*Working data*.

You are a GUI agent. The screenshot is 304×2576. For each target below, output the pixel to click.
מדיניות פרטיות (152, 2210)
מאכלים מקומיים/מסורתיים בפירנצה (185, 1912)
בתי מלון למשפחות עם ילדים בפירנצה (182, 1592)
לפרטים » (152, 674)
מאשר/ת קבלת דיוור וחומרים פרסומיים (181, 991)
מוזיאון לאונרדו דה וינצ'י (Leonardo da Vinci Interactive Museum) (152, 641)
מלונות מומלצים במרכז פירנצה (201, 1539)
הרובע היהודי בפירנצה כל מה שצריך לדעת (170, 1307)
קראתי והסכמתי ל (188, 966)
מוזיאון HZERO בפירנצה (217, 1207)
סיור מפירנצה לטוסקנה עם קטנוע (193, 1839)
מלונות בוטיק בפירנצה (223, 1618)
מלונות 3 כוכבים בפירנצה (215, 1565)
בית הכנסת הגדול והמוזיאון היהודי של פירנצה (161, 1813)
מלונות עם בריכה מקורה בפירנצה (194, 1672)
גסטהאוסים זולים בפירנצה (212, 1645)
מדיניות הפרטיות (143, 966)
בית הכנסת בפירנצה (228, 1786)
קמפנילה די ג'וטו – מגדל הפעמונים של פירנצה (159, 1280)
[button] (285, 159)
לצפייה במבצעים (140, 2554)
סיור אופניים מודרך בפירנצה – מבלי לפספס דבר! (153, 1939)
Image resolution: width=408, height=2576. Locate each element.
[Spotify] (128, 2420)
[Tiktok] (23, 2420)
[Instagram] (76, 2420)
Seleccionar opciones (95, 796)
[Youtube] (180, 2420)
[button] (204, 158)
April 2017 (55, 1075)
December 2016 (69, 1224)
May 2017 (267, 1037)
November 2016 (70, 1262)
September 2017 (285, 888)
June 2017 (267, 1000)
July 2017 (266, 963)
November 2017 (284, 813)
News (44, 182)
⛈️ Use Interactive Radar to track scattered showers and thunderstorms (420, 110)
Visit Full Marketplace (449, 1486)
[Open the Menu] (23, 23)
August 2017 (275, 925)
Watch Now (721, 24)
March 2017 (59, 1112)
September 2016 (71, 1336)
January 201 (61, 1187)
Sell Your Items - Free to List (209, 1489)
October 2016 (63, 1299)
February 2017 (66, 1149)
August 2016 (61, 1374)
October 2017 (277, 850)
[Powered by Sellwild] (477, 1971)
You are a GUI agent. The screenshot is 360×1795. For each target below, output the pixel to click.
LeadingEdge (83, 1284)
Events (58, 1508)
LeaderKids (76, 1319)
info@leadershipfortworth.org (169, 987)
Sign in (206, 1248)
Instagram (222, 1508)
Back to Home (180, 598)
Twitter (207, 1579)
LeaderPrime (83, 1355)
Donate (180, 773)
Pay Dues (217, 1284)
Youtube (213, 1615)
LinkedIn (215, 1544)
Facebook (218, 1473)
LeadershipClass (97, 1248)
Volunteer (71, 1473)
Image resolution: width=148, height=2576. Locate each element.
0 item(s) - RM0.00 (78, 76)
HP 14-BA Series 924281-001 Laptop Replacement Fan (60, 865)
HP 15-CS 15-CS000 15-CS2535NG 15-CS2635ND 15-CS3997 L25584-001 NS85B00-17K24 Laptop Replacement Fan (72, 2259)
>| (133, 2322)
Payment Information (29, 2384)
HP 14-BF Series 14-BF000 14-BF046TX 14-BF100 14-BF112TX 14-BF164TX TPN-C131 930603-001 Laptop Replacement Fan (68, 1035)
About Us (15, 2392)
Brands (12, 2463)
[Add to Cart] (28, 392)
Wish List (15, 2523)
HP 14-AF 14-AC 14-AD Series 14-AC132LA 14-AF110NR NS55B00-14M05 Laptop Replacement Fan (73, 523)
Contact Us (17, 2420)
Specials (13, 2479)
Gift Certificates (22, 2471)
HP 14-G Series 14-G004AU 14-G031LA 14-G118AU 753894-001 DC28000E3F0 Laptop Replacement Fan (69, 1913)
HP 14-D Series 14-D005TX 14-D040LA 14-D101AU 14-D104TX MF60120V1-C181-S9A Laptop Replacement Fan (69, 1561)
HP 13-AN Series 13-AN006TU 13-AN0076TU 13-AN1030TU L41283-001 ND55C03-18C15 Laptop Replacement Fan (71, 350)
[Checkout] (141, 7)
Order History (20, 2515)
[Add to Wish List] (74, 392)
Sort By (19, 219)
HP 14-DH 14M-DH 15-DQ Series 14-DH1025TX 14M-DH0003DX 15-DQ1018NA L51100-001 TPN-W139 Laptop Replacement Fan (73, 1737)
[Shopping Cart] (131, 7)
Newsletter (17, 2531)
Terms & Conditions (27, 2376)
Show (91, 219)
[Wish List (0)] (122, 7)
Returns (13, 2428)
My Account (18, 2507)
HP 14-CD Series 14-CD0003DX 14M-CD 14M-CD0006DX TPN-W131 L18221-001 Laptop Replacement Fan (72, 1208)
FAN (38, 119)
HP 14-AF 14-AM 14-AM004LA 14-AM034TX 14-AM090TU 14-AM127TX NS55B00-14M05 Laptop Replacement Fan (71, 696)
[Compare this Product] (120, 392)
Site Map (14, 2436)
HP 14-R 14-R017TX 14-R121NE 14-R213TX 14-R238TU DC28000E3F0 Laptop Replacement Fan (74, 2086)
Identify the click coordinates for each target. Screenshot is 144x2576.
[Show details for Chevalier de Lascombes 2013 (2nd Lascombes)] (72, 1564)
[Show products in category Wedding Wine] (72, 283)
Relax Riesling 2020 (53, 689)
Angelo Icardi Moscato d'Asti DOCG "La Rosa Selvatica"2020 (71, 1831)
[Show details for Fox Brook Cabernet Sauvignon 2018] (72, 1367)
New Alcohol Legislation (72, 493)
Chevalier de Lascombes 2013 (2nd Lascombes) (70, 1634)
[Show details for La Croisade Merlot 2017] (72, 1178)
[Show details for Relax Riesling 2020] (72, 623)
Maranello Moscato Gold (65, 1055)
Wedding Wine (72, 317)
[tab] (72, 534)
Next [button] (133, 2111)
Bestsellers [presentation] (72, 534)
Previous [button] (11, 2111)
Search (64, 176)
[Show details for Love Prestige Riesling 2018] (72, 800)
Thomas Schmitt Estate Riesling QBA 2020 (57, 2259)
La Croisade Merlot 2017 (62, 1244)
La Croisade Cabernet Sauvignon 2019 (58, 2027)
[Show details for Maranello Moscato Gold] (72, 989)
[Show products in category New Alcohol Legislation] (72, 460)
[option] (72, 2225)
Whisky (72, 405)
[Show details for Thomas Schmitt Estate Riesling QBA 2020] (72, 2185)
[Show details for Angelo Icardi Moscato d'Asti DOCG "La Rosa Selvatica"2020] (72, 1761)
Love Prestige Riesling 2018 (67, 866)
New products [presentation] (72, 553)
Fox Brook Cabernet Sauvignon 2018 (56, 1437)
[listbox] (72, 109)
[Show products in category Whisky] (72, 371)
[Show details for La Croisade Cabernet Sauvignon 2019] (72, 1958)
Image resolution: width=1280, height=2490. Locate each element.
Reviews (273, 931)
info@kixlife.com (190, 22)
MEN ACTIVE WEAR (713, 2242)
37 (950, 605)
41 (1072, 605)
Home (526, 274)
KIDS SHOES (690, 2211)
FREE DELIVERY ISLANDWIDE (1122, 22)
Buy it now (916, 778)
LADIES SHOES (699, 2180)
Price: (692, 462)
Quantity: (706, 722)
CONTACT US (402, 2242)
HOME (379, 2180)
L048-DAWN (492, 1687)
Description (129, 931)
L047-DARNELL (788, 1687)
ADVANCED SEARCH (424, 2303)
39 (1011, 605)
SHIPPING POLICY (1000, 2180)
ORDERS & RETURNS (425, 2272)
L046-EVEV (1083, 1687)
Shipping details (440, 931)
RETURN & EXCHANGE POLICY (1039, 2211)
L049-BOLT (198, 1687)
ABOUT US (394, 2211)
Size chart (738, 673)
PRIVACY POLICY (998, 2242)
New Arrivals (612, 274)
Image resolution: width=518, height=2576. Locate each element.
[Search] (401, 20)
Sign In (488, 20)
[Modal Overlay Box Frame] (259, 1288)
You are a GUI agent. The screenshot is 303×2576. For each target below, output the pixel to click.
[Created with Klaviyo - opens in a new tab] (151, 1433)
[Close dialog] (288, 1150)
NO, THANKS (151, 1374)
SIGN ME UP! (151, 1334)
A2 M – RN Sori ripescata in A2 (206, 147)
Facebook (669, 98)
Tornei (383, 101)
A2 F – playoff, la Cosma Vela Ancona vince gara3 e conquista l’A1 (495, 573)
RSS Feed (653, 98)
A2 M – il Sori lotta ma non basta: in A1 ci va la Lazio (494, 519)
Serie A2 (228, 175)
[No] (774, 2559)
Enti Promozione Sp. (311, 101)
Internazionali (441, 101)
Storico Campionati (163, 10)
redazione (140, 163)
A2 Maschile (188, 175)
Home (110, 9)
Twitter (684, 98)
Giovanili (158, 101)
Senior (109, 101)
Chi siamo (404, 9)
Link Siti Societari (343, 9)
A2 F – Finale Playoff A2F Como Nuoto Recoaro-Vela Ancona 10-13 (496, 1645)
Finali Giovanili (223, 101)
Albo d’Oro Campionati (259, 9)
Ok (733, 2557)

*Requirement*. Look back at the entries above and repeat, unchanged, every line from the line holding "Tornei (383, 101)" through the line holding "Link Siti Societari (343, 9)".

*Answer for the task*.
Tornei (383, 101)
A2 F – playoff, la Cosma Vela Ancona vince gara3 e conquista l’A1 (495, 573)
RSS Feed (653, 98)
A2 M – il Sori lotta ma non basta: in A1 ci va la Lazio (494, 519)
Serie A2 (228, 175)
[No] (774, 2559)
Enti Promozione Sp. (311, 101)
Internazionali (441, 101)
Storico Campionati (163, 10)
redazione (140, 163)
A2 Maschile (188, 175)
Home (110, 9)
Twitter (684, 98)
Giovanili (158, 101)
Senior (109, 101)
Chi siamo (404, 9)
Link Siti Societari (343, 9)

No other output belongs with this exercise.